## Material shown
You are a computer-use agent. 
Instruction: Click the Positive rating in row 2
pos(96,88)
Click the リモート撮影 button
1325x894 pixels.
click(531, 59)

## Exercise requirements
Above are the records; retype every one exactly.

## Solution to the problem
You are a computer-use agent. 
Instruction: Click the Positive rating in row 2
pos(96,88)
Click the リモート撮影 button
1325x894 pixels.
click(531, 59)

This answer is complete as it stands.